Por Daniel Lee
La política migrante está entrando en una etapa distinta. Ya no basta con hablar de los millones de mexicanos que viven en Estados Unidos, de las remesas que sostienen a miles de comunidades o de la importancia electoral de quienes viven fuera del país. El verdadero desafío es convertir esa fuerza social en organización, representación y capacidad para resolver problemas concretos.
Lo ocurrido en el ejido San Carlos, municipio de Jiménez, Coahuila, es una muestra de ese cambio.
En una asamblea de Nación Migrante, encabezada por su delegado en la entidad, Francisco Jesús Romo Esquivel, se nombró al coordinador municipal y se avaló al coordinador distrital. A primera vista podría parecer un movimiento más dentro de la construcción de una estructura territorial. Pero sería un error reducirlo a eso.
Lo importante es lo que esa estructura comienza a hacer.
La reunión no se quedó en cargos, discursos o declaraciones. Puso sobre la mesa programas dirigidos a familias mexicanas de ambos lados de la frontera: mecanismos para transferir recursos desde Estados Unidos a México, servicios de salud, atención nutricional y dental, así como esquemas de protección ante gastos funerarios.

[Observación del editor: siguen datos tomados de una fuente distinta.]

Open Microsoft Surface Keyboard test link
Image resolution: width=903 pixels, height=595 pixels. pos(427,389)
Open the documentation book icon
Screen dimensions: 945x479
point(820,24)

Ahí está una de las claves de la política migrante que viene: la organización tendrá legitimidad en la medida en que sea capaz de convertir representación en beneficios tangibles.

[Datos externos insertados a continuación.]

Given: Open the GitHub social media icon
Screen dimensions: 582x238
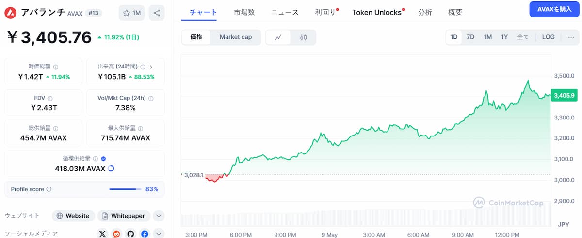Looking at the screenshot, I should 130,234.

El caso de Fiado, por ejemplo, apunta a un problema cotidiano pero de enorme importancia. Millones de mexicanos dependen de las transferencias que sus familiares realizan desde Estados Unidos. Cada comisión cobrada representa dinero que deja de llegar a una familia. Una herramienta que permita realizar transferencias sin costo puede significar más recursos disponibles para alimentación, educación, vivienda o salud.

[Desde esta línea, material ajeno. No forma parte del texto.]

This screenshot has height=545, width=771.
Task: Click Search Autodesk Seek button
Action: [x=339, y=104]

Lo mismo ocurre con el programa de atención médica anunciado en la asamblea. Con una aportación anual de 119 pesos, las familias pueden acceder durante el año a consultas médicas y atención virtual de nutrición y odontología. No se trata únicamente de ofrecer un servicio: se trata de reconocer que muchas familias migrantes viven con una realidad transnacional y necesitan soluciones que funcionen independientemente de dónde se encuentre el integrante que genera los ingresos.